Selon un rapport de l'Organisation internationale pour les migrations (OIM) publié le 12 août 2026, les arrivées de migrants en Europe ont diminué sur les principales routes, mais les voyages sont devenus de plus en plus meurtriers. Le rapport souligne que les migrants empruntent désormais des itinéraires plus longs et plus dangereux, entraînant un taux de mortalité plus élevé.
Le projet « Missing Migrants » de l'OIM a enregistré au moins 1 200 décès sur les routes migratoires vers l'Europe au premier semestre 2026, soit une augmentation significative par rapport à la même période en 2025. La route la plus meurtrière reste la Méditerranée centrale, où plus de 800 personnes sont mortes ou ont disparu, malgré une baisse du nombre de traversées.

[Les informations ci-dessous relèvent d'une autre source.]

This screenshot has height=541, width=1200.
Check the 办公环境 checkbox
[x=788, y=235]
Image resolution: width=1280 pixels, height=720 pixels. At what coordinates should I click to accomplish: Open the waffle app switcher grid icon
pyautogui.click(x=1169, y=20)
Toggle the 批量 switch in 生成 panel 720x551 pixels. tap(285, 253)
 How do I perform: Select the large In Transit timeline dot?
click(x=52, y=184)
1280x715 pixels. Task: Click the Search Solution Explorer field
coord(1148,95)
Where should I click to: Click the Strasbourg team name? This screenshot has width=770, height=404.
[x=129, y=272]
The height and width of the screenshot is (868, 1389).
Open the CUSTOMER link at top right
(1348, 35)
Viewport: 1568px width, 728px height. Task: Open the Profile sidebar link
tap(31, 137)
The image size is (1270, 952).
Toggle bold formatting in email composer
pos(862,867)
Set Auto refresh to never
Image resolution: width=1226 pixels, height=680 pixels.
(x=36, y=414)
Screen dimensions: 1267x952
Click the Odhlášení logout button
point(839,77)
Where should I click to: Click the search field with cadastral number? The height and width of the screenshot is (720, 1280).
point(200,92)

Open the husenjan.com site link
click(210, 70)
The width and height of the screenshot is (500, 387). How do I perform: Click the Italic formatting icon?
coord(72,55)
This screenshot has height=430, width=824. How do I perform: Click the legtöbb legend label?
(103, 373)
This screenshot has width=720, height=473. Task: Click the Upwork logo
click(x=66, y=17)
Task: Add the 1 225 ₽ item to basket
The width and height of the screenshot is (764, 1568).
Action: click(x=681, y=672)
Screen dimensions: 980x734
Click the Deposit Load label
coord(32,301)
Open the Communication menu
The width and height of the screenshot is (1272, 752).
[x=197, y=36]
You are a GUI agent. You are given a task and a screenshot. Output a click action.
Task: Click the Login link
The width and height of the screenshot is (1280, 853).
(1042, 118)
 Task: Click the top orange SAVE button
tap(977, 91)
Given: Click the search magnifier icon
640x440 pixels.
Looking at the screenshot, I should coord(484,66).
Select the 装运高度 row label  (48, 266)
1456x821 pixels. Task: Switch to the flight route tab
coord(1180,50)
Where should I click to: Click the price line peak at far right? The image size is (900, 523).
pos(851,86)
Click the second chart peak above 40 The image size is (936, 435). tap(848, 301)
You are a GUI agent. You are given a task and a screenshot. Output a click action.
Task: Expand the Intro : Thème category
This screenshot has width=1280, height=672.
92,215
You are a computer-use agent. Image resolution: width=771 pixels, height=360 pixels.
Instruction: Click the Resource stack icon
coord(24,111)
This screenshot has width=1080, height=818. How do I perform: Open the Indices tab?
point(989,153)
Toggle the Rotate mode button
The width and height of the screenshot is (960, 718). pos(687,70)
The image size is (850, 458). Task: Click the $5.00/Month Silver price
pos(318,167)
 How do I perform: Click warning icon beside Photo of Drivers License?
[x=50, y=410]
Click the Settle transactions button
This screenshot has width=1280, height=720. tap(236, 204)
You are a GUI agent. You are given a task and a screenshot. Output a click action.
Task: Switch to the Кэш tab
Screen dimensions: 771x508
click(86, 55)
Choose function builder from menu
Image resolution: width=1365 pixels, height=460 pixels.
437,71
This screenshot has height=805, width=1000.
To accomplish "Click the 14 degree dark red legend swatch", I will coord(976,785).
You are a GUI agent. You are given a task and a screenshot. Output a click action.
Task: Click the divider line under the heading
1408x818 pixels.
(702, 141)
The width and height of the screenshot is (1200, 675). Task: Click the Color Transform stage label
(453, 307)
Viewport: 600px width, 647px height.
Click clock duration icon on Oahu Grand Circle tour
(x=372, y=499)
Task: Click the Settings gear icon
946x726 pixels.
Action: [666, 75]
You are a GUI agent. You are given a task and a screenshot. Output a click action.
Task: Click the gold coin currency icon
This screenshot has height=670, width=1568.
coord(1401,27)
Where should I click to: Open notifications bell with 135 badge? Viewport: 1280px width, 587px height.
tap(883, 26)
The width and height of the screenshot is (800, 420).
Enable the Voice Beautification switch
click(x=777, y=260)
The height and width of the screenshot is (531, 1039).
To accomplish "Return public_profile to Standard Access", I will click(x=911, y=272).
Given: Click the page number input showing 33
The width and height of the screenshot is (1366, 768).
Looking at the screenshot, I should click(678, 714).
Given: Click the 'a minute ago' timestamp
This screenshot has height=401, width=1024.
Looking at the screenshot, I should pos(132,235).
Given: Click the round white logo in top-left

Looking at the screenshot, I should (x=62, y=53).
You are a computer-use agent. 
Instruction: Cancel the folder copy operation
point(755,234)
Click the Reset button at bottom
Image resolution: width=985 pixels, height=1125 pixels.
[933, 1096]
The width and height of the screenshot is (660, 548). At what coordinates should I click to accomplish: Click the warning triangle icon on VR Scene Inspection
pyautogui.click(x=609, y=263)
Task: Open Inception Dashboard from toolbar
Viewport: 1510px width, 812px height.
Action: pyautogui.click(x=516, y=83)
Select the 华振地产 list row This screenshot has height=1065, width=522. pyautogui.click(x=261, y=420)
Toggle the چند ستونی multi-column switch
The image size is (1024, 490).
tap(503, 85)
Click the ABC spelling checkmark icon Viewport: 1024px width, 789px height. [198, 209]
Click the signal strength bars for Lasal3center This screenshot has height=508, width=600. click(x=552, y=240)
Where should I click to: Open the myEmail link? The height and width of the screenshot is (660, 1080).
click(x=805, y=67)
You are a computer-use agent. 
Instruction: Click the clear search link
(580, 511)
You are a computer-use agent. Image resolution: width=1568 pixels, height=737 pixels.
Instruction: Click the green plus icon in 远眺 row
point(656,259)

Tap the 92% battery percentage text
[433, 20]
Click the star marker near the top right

D'autres routes, comme la route atlantique de l'Afrique de l'Ouest vers les îles Canaries, ont connu une recrudescence des décès, avec au moins 300 morts signalés. Le rapport attribue ces décès à l'utilisation de bateaux non navigables et à l'allongement des trajets, les migrants évitant des contrôles frontaliers plus stricts.
L'OIM appelle à créer davantage de voies légales et à améliorer les opérations de recherche et de sauvetage pour éviter de nouvelles pertes de vie. Le rapport note également que le nombre réel de décès est probablement plus élevé, car de nombreux incidents ne sont pas signalés.